I really don't like the idea of hitting your child back at all, especially a two year old. Lots of kids go through a hitting stage at 2 or 3 and I don't think there's a ton to be concerned about here. I don't think your child is old enough to understand the reason you would pinch/hit her back is because it hurts you. It's simply not something that I think a two year old would understand.
With that said, nor do I think explaining yourself would register with a two year old either. Maybe walking away...maybe that would work, but I doubt it.
First, understand that it's probably not a huge deal. If she were five, I'd be concerned. But at two this is normal behavior. You and your hubby need to be consistent. She can't have one set of "dad rules" and one set of "mom rules." Remember, you are a unified front on the battle lines of toddlerdom! (or whatever). If you are unwilling to hit and if he is unwilling to reason with her then you need to be unified on what you can do. A timeout is completely reasonable here, and in effect that is what you are doing now anyway. When your daughter hits or pinches anyone she can get a timeout of 2 minutes or any other, reasonable consistent, period of time.
Remember, as parents you need to be on the same team.

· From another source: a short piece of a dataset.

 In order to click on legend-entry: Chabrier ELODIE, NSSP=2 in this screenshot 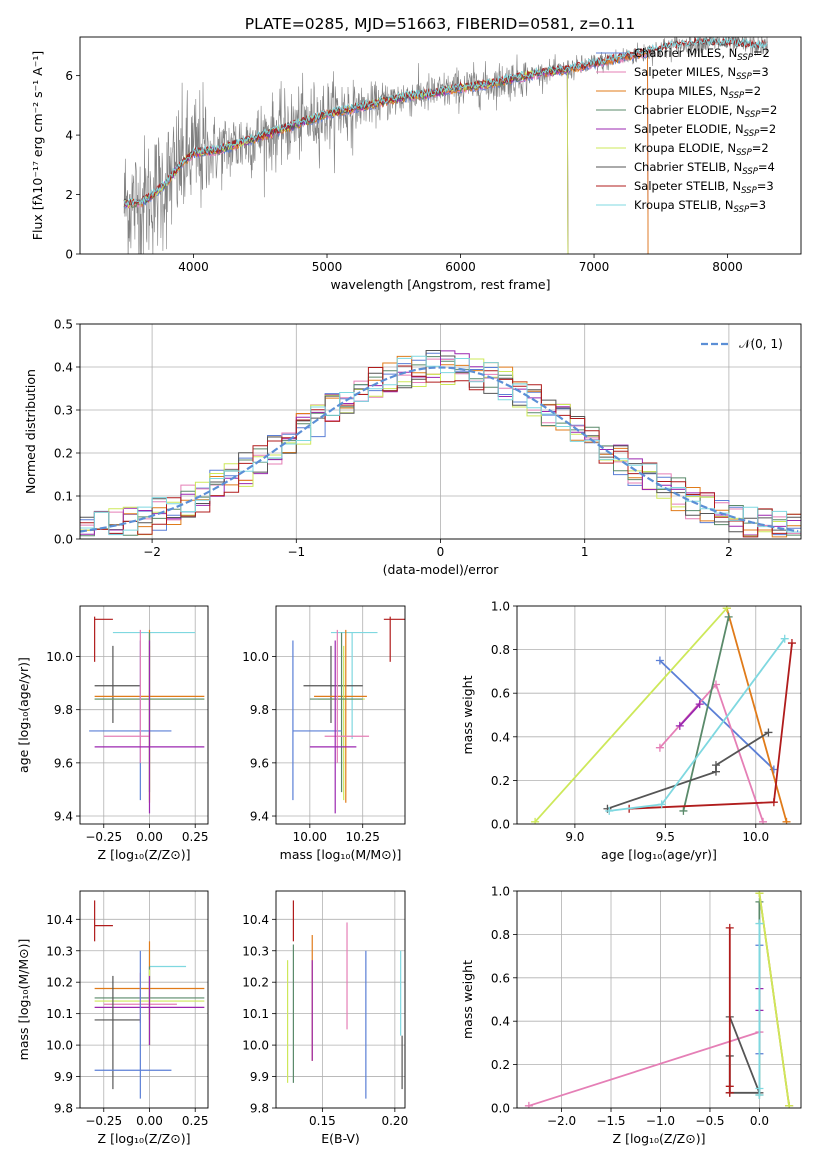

As a dad I hate hearing "We need to talk..." That shuts me down. Have a plan and approach it this way "I've been thinking that dd has been too aggressive and we need to do something about it. I agree with you..." (all men love to hear it!) "...that we need to do something. I think we need to _____ and nip this thing in the bud. What do you think?"
This does a couple things:
A) Your husband will appreciate your willingness to stop the problem.
B) You'll flatter him.
C) You'll have a proactive solution ready.* (Though not the zit removal kind)
D) And you'll ask for his opinion, but you probably won't need it.
He'll probably cave right away. Seeing your initiative, he'll appreciate how very astute you are in these matters. Just ask me, I cave to my wife almost all the time in matters of child-rearing.
*On "C". If I've had the conversation in the past and know it will start an argument I don't want to hear "What do you think?" without knowing what my spouse thinks first.